TASK TO COMPLETE -
Copy the records from the beginning up to and including the line that contains "center [946, 288].", keeping every line the same. Leave the pictures out of your copy.

======== INPUT FOR THIS TASK

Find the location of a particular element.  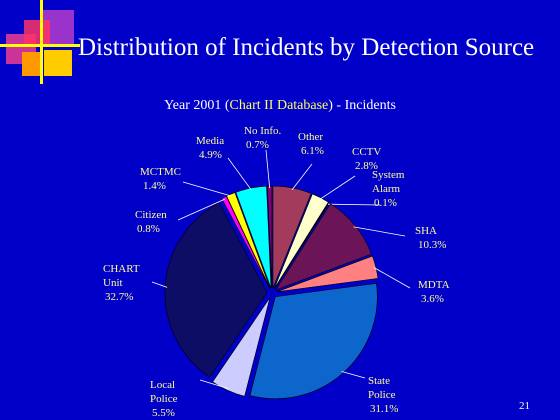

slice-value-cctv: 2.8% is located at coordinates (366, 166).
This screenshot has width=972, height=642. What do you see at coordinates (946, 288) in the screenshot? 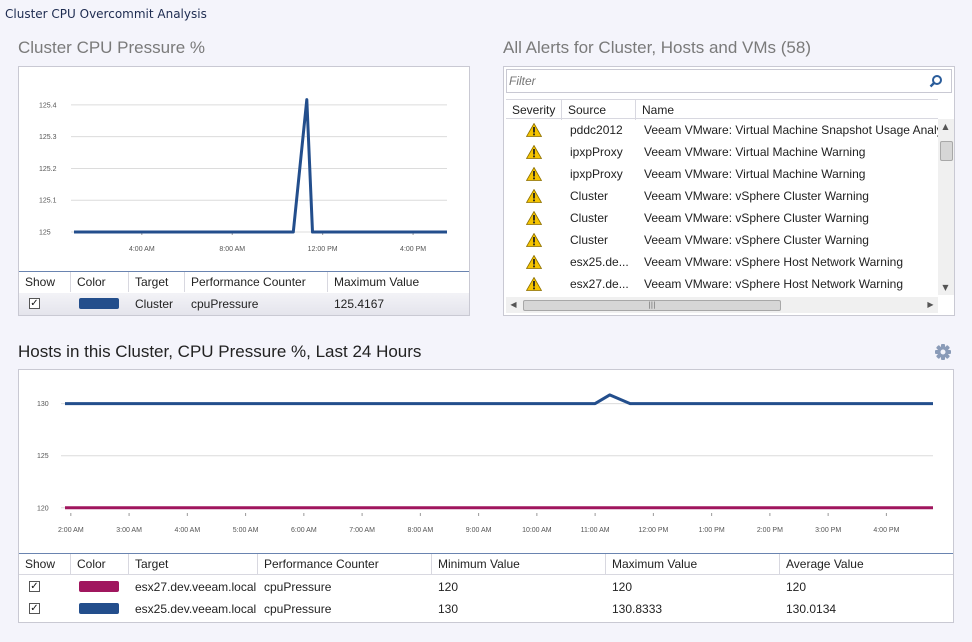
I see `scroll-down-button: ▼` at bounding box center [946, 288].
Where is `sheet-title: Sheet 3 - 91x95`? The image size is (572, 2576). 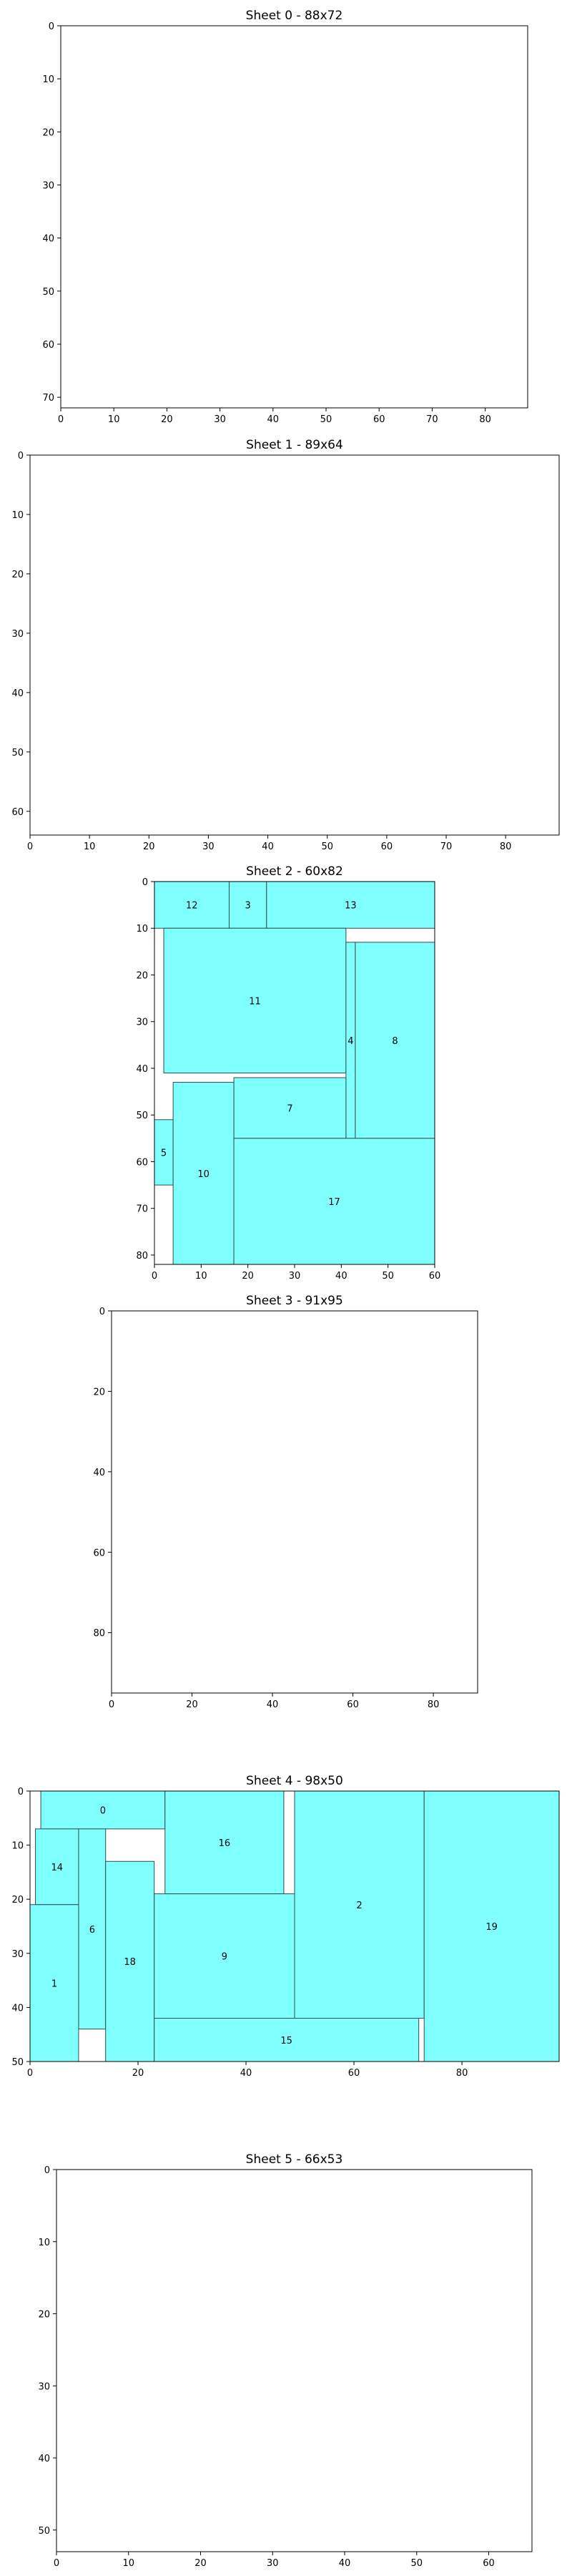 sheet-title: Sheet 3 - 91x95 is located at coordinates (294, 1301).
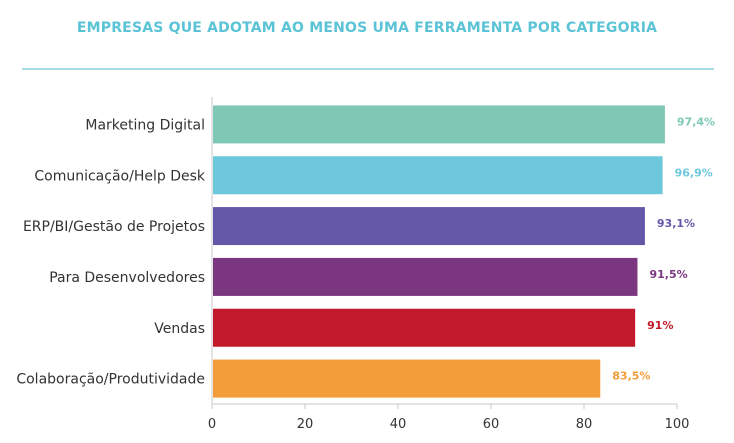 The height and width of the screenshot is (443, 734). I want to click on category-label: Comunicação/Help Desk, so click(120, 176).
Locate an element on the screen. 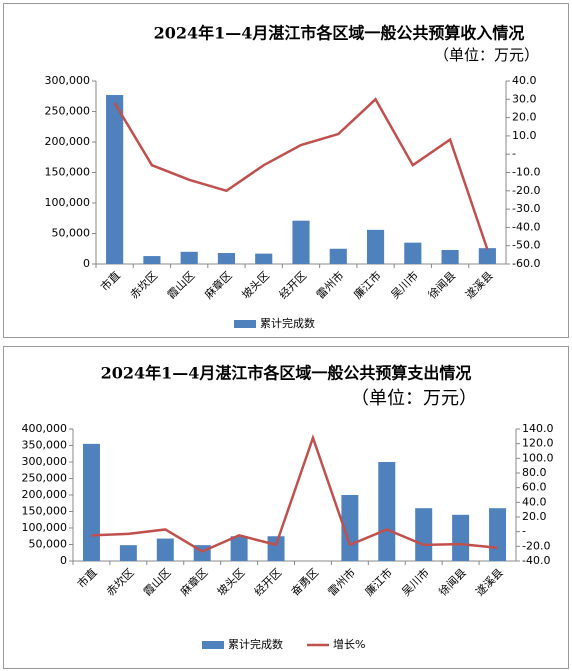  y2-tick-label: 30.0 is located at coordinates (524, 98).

================

RESPONSE FOR THIS EXERCISE -
Find the location of a particular element.  

slice-value-cctv: 2.8% is located at coordinates (366, 166).
This screenshot has width=972, height=642. What do you see at coordinates (946, 288) in the screenshot? 
I see `scroll-down-button: ▼` at bounding box center [946, 288].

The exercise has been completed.